プレゼンテーションで披露されたトレック「新型マドン」に、世界各国のメディア関係者の視線が注がれた (田中苑子撮影)プレゼンテーションで披露されたトレック「新型マドン」に、世界各国のメディア関係者の視線が注がれた (田中苑子撮影)

フォイクト氏 空力性能を高めるために作られたハンドルですが、快適性にもつながっています。フラット部を持っているとラウンド形状よりも快適に感じます。また、見た目の美しさもあるし、剛性感も高いので、ハンドリング性能にもいい意味で影響してくるね。
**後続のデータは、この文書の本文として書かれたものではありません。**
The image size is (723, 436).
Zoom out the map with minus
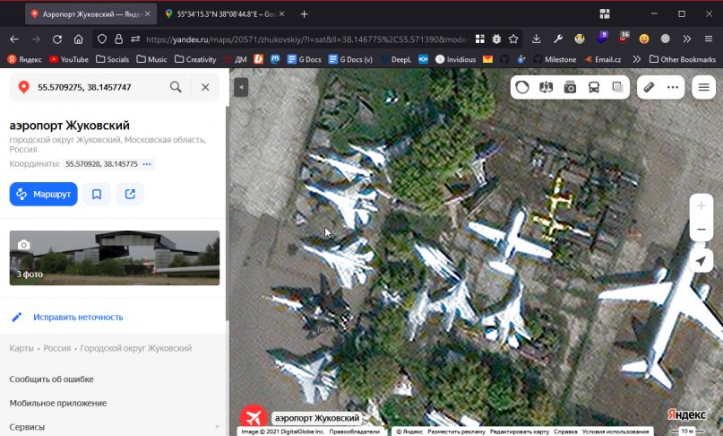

コーツ氏 インテグレーションについて言えば、ブレーキも忘れていはならないポイントです。エアロ効果を高めるだけでなく、ダイレクトマウントによりキャリパー自体のたわみを抑えた結果、非常に制動力の高いブレーキに仕上がっています。ワイアの取り回しもしっかり考えているので、ブレーキレバーを握った際の引きも非常にスムーズ。そしてケーブル関連はほぼすべて内装化されています。内装化したからこそ、ライダーにとって(調整などを)使いやすくする必要があります。そのために新しく生まれたのが、ダウンチューブに装備された「コントロールセンター」と呼ばれるワイア調整を行うポイントです。電動コンポーネントのDi2の場合はここにジャンクションが収まり、ワイア式の際はここがアウターワイアのハウジングになって、フロントディレイラーのアジャストが可能になります。そしてウォータボトルの取付位置もしっかりと計算されています。何百通りというボトルケージの取付パターンを解析し、どこに装着するのが最もエアロ効果が得られるのかを調べ上げたのです。
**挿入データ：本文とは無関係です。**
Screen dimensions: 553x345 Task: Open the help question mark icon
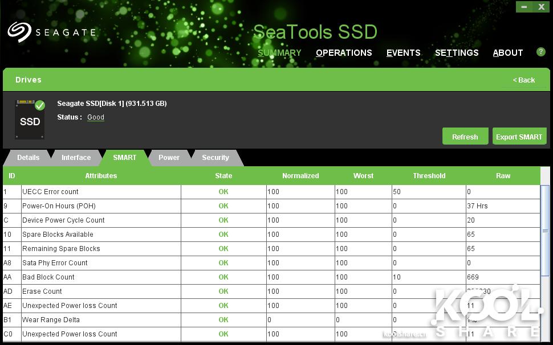click(x=540, y=52)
先進のエアロダイナミクス、乗り心地の良さ、一体設計によるパフォーマンス向上、そしてライダーに最適なフレームジオメトリーを選択できることも新型マドンの大きな特徴だ (田中苑子撮影)先進のエアロダイナミクス、乗り心地の良さ、一体設計によるパフォーマンス向上、そしてライダーに最適なフレームジオメトリーを選択できることも新型マドンの大きな特徴だ (田中苑子撮影)

バーク社長 これまでの情報をシンプルにまとめると?

コーツ氏 まずは、エアロ効果に優れた最も速いバイクです。次に、エアロバイクが苦手とするライドクオリティーとハンドリング性能を高めた点です。そしてパフォーマンスインテグレーションになります。エアロブレーキ、ワイアなどすべてがフレームと一体化されることで軽量化を果たし、パフォーマンス向上にもつながっています。
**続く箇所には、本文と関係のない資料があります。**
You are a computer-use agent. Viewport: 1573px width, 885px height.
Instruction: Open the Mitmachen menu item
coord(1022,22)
バーク社長 そして、H1、H2、WSDとライダーの好みに応じてフレームジオメトリーを選択できる点を忘れてはいけないですね。多くのブランドは、ハイエンドバイクであっても、そのフレーム選択は一つしかありません。選択肢を増やすには、かなりの投資が必要になりますが、しかしトレックはライダーが快適にロードバイクに乗って、そしてパフォーマンスを高めるためにこれらのチョイスを準備しました。そしてトレックが提供しているカスタムオーダーシステム「プロジェクトワン」もそうですね。他社と比較した際、他社の多くはハイエンドバイクであっても1色展開しかない場合も少なくありません。プロジェクトワンで選択すれば、カラーチョイスは無限大に広がりますし、用途や予算に応じたパーツの組み合わせを行うことも可能です。